God answered, “Isaac.””[1]


In the past few weeks, we’ve heard the ongoing story of Abraham’s call from God, to move to a new land, the promise of descendants, the childlessness in his marriage with Sarah and the attempt to produce an heir with Sarah’s servant Hagar, the birth of Ishmael to Hagar and then the promise of a son to be born to Sarah, and then Isaac is born, and Sarah is jealous and gets Hagar and Ishmael kicked out of the house, and folks, these are just some of the highlights of the whole saga, there’s a lot more we haven’t even read.


So, by the time of today’s story, Abraham is over one hundred years old, and how, after all this time and all this struggle and all these reminders of God’s promise to provide an heir, how can Abraham even consider the idea of sacrificing his beloved son, Isaac?

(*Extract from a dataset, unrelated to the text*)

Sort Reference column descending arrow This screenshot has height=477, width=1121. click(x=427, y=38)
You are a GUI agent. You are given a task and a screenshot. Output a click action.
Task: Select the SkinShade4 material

Would you give up what you most love and treasure, just because God told you to do it? And what if it wasn’t really God who told you this? When discerning a call from God, Lutherans talk a lot about discernment, taking time to consider the consequences, weigh the cost, talk to a few trusted mentors, for cryin’ out loud. Abraham doesn’t check out this call with anybody else. I bet Sarah would have had some opinions about this particular call from God.


And that’s one thing about this story: it’s a call from God, a call to action. There’s a Hebrew phrase, “get yourself going,” that shows up here in this story when God tells Abraham “get yourself going to the land of Moriah,” and only one other time. It’s the first time God ever speaks to Abraham, “get yourself going from your country and your kindred and your father’s house to the land that I will show you.”[2]


Abraham was faithful that other time in the past, when God hadn’t even really done anything yet. But God has been faithful all this time, why not one more time, even if it doesn’t make any sense? Even if the call is “go to the place I will show you”—in other words, you haven’t even seen anything yet.


Get yourself going, even if it doesn’t make logical sense! God will provide, over and over again. God has provided for you, stepped in to save you so many times in the past. Tell your stories, bring them back to memory and let that faithful moment come alive all over again. We worship a God who saves, a God who heals, a God in Jesus Christ who can bring life out of death.


How is God calling you to life? How is God calling you to action, to get yourself going? How is God going to provide this time? God has provided, and God will provide: living water to quench your thirst, and abundant life now and forever.


Amen.

Pastor Cheryl

[1] Kathryn Schifferdecker in a commentary on Working Preacher dated July 2, 2017: accessed on July 1, 2023 at https://www.workingpreacher.org/commentaries/revised-common-lectionary/ordinary-13/commentary-on-genesis-221-14-4 [2] Footnote in Kathryn Schifferdecker’s article: “The Hebrew phrase lek-lekah (get yourself going) occurs only here and in Gen 12:1, linking the two stories and marking this one as being as momentous as the initial call to Abraham.”